(About this task) Images are to be excluded from the copy, and the records below reproduced word for word.

==== Supplied material ====

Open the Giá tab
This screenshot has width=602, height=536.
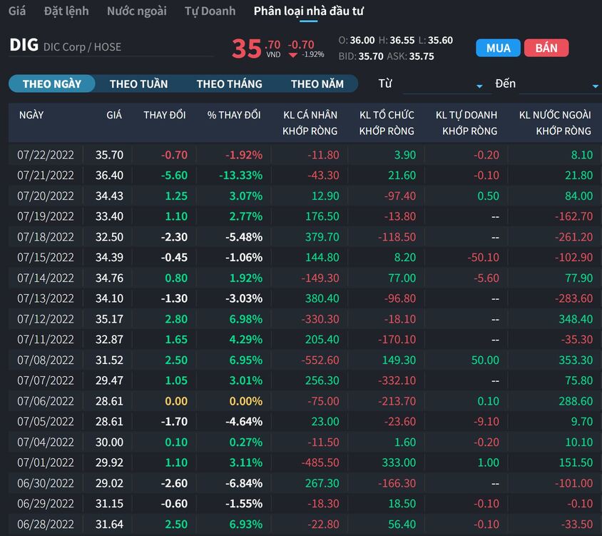(17, 11)
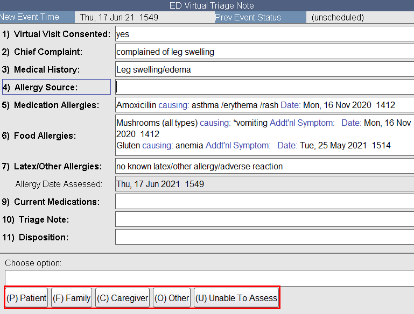
Task: Click the Allergy Source input field
Action: (264, 87)
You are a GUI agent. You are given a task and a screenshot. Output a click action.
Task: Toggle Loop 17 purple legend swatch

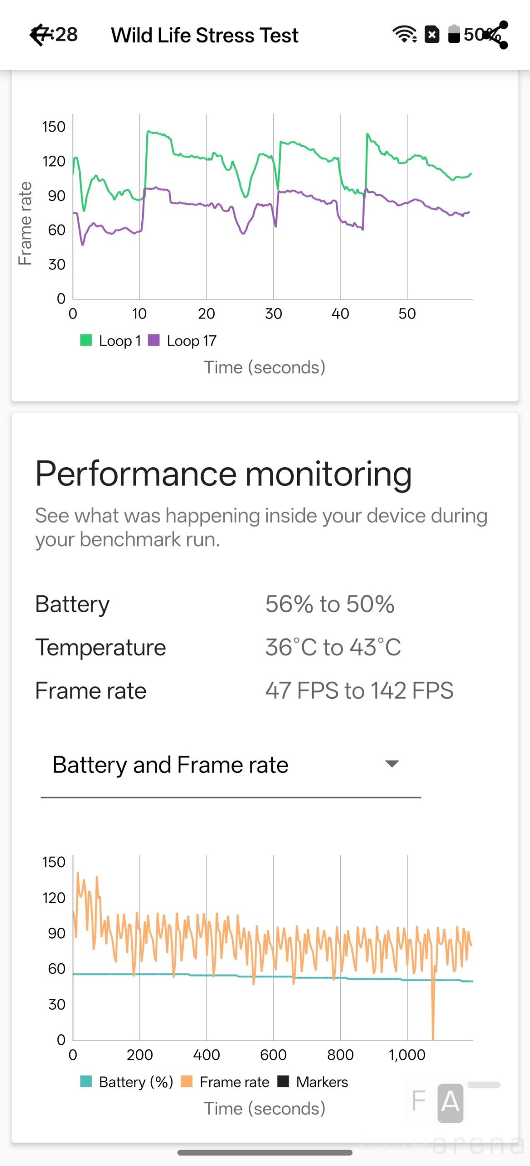click(154, 340)
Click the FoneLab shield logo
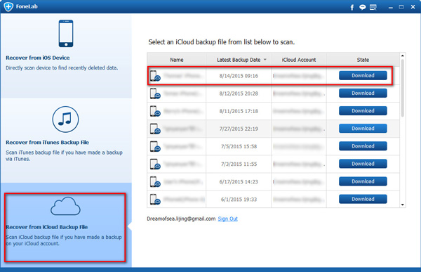The height and width of the screenshot is (272, 421). 8,6
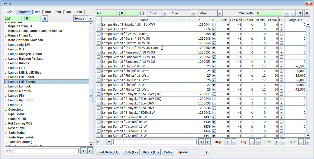Viewport: 314px width, 159px height.
Task: Click the plus button next to Gbr
Action: click(x=276, y=142)
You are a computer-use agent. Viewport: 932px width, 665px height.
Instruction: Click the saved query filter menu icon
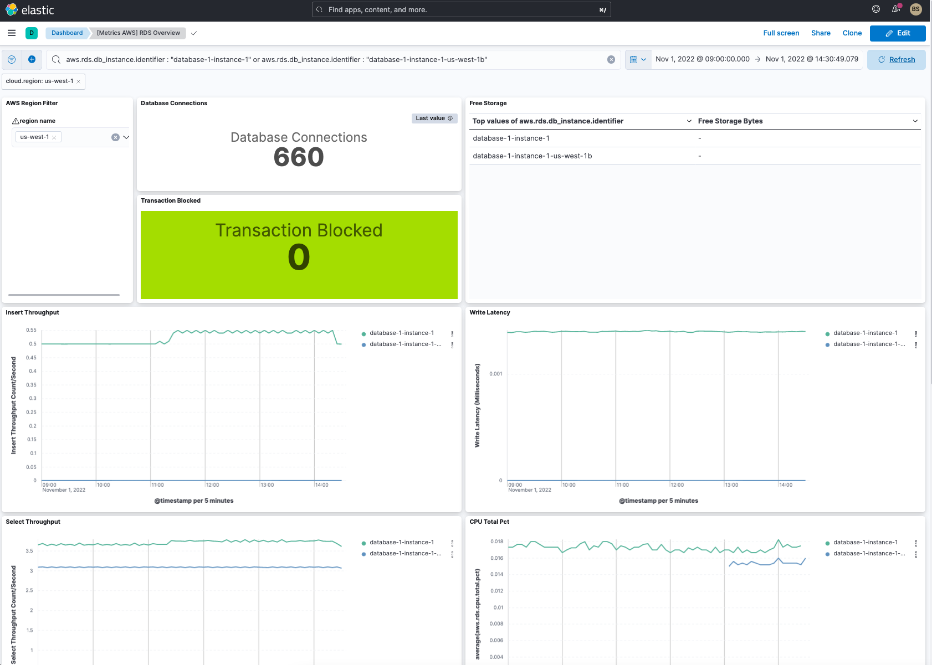[x=12, y=60]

====

(Output of the task)
Open the Giá tab
This screenshot has width=602, height=536.
(17, 11)
Task: Click the Allergy Source input field
Action: (264, 87)
You are a GUI agent. You are given a task and a screenshot. Output a click action.
Task: Toggle Loop 17 purple legend swatch

click(154, 340)
Click the FoneLab shield logo
The height and width of the screenshot is (272, 421). 8,6
Viewport: 314px width, 159px height.
Task: Click the plus button next to Gbr
Action: click(x=276, y=142)
You are a computer-use agent. Viewport: 932px width, 665px height.
Instruction: Click the saved query filter menu icon
[x=12, y=60]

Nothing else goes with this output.